Collected data entries:
* * * *

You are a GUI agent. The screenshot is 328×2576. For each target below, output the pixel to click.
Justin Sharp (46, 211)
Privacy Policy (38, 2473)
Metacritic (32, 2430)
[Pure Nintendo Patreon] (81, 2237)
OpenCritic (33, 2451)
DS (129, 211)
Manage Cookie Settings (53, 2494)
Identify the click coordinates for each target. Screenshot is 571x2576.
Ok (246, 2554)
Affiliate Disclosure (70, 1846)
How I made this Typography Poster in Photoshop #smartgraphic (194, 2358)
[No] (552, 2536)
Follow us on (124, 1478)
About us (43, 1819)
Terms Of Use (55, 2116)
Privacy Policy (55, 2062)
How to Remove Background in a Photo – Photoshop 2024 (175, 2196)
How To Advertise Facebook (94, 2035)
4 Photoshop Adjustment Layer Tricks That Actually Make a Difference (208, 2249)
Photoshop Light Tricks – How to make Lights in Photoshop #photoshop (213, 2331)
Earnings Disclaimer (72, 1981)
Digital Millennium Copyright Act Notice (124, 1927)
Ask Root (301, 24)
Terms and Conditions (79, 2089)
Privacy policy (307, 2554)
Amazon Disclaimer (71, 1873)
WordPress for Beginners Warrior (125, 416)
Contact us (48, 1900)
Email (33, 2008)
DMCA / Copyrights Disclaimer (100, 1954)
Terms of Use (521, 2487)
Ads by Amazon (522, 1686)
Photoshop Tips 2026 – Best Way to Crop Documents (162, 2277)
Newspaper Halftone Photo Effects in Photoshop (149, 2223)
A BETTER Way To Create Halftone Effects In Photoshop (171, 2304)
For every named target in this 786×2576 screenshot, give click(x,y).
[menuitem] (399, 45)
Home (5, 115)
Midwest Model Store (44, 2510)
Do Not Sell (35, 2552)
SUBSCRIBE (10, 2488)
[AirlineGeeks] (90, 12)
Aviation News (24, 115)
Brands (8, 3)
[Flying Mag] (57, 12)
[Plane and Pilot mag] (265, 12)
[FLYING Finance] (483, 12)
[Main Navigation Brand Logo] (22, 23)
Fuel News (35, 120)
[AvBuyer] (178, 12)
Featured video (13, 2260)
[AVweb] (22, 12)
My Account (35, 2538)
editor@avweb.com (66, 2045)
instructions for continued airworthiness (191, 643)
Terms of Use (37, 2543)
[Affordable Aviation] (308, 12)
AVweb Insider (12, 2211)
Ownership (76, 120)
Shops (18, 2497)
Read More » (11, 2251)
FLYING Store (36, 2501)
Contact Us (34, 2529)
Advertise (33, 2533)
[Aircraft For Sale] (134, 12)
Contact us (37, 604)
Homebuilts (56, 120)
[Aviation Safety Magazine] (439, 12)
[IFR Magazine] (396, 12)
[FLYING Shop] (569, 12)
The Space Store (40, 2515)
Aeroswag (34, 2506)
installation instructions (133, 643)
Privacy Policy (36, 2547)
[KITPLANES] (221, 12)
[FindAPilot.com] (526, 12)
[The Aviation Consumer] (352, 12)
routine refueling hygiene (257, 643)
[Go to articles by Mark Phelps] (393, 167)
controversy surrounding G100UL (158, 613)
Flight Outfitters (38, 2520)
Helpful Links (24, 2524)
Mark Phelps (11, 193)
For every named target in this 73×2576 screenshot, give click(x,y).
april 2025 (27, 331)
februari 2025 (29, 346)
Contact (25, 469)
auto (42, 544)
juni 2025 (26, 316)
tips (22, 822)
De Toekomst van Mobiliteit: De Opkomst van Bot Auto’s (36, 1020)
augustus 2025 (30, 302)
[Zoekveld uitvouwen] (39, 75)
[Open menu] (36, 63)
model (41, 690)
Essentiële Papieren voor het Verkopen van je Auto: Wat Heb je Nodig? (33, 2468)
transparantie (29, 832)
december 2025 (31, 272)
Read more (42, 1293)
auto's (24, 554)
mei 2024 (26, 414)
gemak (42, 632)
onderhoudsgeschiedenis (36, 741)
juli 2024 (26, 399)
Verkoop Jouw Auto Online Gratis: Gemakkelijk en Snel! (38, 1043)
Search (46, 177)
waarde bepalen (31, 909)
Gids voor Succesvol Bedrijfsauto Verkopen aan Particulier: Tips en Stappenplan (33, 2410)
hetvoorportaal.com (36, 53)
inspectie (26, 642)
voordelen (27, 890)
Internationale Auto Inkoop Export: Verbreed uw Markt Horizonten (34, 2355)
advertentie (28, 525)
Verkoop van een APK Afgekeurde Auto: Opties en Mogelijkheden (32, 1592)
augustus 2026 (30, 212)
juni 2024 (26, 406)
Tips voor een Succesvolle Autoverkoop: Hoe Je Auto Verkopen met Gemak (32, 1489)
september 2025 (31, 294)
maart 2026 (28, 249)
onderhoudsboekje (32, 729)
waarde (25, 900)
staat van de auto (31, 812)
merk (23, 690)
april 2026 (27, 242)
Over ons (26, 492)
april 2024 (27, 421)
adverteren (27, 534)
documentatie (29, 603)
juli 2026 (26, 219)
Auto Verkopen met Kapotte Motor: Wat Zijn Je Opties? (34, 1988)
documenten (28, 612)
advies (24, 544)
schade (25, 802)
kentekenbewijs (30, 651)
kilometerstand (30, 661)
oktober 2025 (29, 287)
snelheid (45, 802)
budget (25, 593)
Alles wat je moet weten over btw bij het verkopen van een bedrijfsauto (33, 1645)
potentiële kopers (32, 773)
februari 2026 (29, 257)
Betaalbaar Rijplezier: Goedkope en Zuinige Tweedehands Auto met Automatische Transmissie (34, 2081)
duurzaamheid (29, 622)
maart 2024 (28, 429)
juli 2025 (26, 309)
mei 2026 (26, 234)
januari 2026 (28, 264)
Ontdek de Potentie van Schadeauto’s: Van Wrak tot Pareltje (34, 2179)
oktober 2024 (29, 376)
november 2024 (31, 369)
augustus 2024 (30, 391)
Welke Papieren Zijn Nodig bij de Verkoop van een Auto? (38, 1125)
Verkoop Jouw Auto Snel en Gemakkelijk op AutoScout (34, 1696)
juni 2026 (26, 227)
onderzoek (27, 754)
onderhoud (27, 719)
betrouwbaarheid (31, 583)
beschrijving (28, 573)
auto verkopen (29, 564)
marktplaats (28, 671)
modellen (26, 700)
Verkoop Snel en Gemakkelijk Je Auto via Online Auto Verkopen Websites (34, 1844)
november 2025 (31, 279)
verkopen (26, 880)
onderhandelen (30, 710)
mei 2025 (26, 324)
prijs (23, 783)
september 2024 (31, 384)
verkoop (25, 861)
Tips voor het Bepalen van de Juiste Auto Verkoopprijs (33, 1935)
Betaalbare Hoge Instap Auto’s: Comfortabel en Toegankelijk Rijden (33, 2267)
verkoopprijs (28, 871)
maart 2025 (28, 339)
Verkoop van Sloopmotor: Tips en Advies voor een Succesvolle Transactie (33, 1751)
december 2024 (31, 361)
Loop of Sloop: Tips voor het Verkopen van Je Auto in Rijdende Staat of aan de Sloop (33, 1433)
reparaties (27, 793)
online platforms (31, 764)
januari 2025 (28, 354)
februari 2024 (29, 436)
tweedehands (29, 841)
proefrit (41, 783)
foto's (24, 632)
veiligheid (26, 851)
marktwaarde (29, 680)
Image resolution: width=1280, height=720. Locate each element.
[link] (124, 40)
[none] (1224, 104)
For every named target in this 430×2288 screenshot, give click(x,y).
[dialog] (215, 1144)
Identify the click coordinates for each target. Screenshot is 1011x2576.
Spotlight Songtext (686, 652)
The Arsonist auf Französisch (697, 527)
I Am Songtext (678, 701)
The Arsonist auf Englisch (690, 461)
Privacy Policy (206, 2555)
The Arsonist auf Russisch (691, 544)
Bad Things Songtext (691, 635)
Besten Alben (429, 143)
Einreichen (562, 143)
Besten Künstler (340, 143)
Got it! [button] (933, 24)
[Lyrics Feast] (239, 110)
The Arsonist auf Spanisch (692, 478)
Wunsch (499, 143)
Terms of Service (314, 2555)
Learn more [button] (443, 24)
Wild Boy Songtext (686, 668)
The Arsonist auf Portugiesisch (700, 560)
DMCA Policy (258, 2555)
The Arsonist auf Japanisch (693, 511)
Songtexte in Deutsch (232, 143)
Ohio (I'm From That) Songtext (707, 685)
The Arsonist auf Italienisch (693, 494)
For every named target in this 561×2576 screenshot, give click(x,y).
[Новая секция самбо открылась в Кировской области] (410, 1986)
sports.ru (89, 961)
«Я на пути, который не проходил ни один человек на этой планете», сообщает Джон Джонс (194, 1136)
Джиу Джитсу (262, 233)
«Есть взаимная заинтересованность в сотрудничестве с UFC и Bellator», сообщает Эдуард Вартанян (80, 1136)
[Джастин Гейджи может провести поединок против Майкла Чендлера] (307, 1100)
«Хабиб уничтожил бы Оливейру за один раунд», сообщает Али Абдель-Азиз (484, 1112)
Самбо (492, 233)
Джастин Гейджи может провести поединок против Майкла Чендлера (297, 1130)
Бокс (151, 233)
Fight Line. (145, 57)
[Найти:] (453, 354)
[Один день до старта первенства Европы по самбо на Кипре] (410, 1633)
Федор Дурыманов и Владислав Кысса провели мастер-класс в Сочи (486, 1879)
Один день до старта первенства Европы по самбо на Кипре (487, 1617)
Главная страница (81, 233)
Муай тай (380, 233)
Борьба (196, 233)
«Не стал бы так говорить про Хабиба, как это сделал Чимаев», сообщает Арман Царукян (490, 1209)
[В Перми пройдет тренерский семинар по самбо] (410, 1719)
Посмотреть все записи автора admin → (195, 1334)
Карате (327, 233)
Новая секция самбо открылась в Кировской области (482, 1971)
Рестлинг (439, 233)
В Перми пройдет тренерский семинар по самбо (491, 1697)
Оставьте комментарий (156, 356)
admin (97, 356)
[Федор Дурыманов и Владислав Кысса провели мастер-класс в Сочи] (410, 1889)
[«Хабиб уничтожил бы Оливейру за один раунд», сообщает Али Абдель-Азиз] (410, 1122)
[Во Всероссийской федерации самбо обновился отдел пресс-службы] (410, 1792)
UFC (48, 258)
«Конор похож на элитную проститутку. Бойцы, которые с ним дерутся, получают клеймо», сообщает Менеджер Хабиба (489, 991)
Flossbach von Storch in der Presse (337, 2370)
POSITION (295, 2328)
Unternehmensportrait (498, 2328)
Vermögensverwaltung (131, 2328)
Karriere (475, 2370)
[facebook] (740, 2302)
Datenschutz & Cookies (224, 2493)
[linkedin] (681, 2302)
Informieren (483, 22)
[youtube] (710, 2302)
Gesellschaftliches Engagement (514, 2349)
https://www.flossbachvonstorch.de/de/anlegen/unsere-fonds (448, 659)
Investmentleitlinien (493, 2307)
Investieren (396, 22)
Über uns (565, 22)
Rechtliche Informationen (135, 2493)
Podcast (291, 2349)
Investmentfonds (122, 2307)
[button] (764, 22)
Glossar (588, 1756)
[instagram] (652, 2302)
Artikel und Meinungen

* * * *

Problem: Extract the lines above, from the first one through the one containing "DS (129, 211)", and return only those, unchanged.

Solution for this exercise:
You are a GUI agent. The screenshot is 328×2576. For each target below, output the pixel to click.
Justin Sharp (46, 211)
Privacy Policy (38, 2473)
Metacritic (32, 2430)
[Pure Nintendo Patreon] (81, 2237)
OpenCritic (33, 2451)
DS (129, 211)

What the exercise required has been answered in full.